Vegan MoFo 2012 | 6
Welcome to week two! How was your weekend? Mine was fantastic, primarily because I got to spend it celebrating seven years with this guy:
It was seven years ago that we went on our first date. He had a game that night that ran late, so we met at about 11 o’clock, caught a movie and then went back to his place where we stayed up talking until six in the morning…and the rest is history. :)
To celebrate, we headed down to the Crossroads District for First Fridays and for dinner at Cafe Gratitude. I’ll spare you the dark and grainy pictures from my phone, but just know that you must try the I am Present (bruschetta with cashew mozzarella, tomatoes, basil and drizzled with olive oil and balsamic vinaigrette) and the I am Transformed (tacos with rice, beans, guac, salsa and cashew nacho cheese) if you get a chance! I’ve loved everything I’ve tried, but these two are definitely my new favorites.
I’m so excited to share this recipe with you today! Have you heard about the trend of using quinoa in unexpected places? I’ve seen quinoa pancakes…quinoa cookies…quinoa muffins. And they’re not named so because they’re made with quinoa flour — they’re made with whole, cooked quinoa.
Knowing how the cooked seed can add moisture and act as a binder of sorts in burgers, it made sense that it would do the same in baked goods. But what about the flavor and texture? I tested it out with a batch of blueberry bread, and the results were dangerously good.
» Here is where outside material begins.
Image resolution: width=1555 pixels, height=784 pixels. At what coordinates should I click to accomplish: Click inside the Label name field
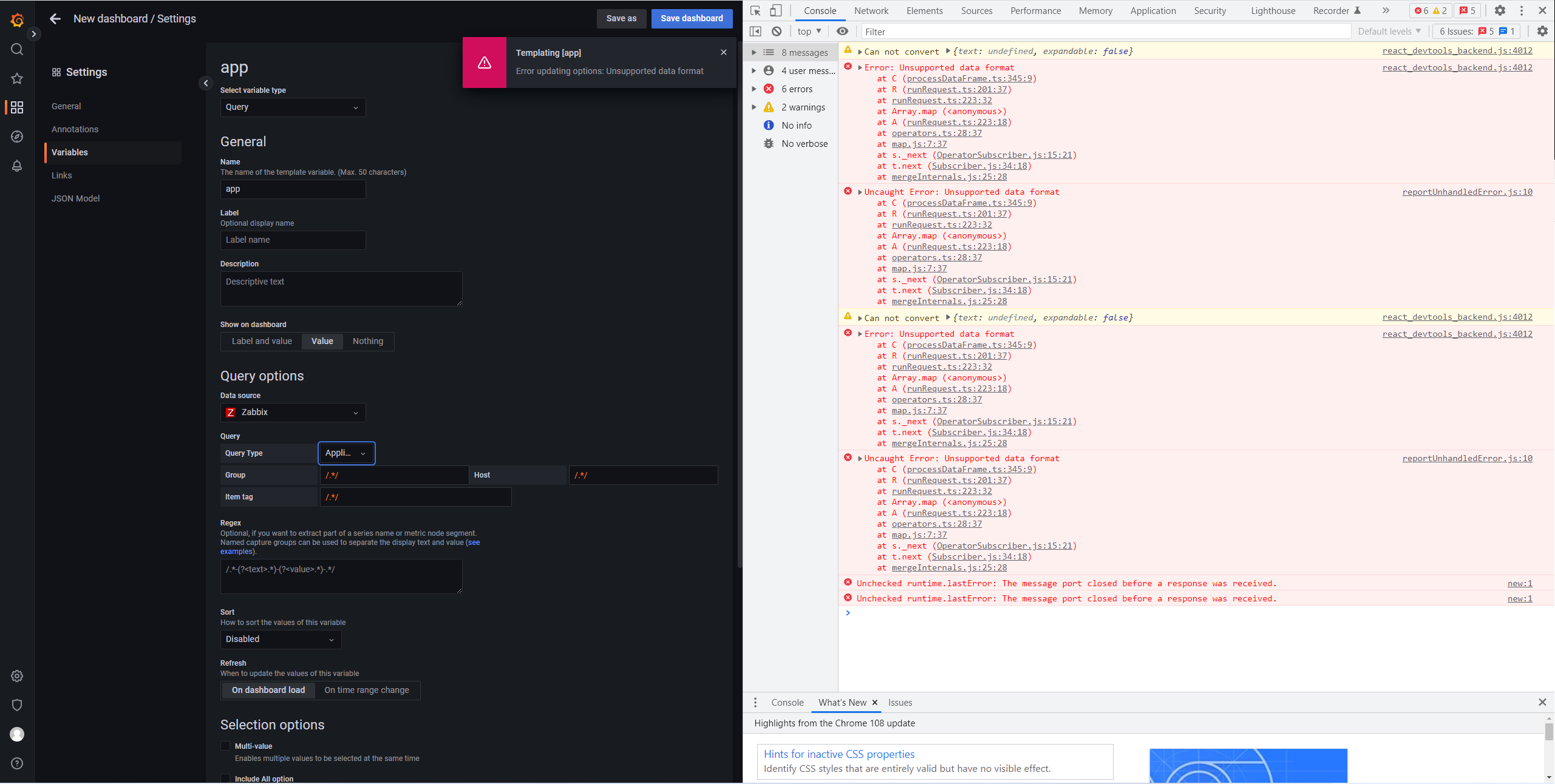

Someone seriously needed to take the loaf away from us, because we could not. put. it. down.
The fluffy quinoa gives the bread a lighter quality, and it’s one of the moistest breads I’ve ever had. It’s not very sweet (you can certainly add more sugar/sweetener if you’d like), but it is just sweet enough to provide nice contrast with the lemon glaze.
- 1 ripe banana
- ⅓ cup plain or vanilla soy yogurt
- 1 cup plain soy milk
- ⅓ cup sugar
- 1 tsp vanilla extract
- ¾ cup cooked quinoa
- 2 cups whole wheat flour
- 1½ tsp baking soda
- 1 cup frozen blueberries
- 1 tbsp lemon juice
- ½ cup powdered sugar
- Preheat oven to 350º. Lightly grease and flour a loaf pan and set aside.
- In a medium sized bowl, mash the banana until goopy. Add yogurt, milk, sugar, vanilla extract and quinoa, and mix until well combined. Add flour and baking soda, and mix until blended well. Fold in the blueberries and pour the batter into the prepped loaf pan and smooth the top with a spatula.
- Bake for about 40 – 45 minutes, or until a toothpick inserted in the middle comes out clean. Remove from oven and let cool for 10 minutes.
- Meanwhile, in a small bowl, mix together the lemon juice and sugar until smooth (you can add a few more drops of juice, a little at a time, if necessary). Remove the bread from the pan and using a spoon, drizzle the glaze over the top and sides of the bread. Let it chill in the refrigerator for at least an hour to let the flavors continue to develop, then slice and serve.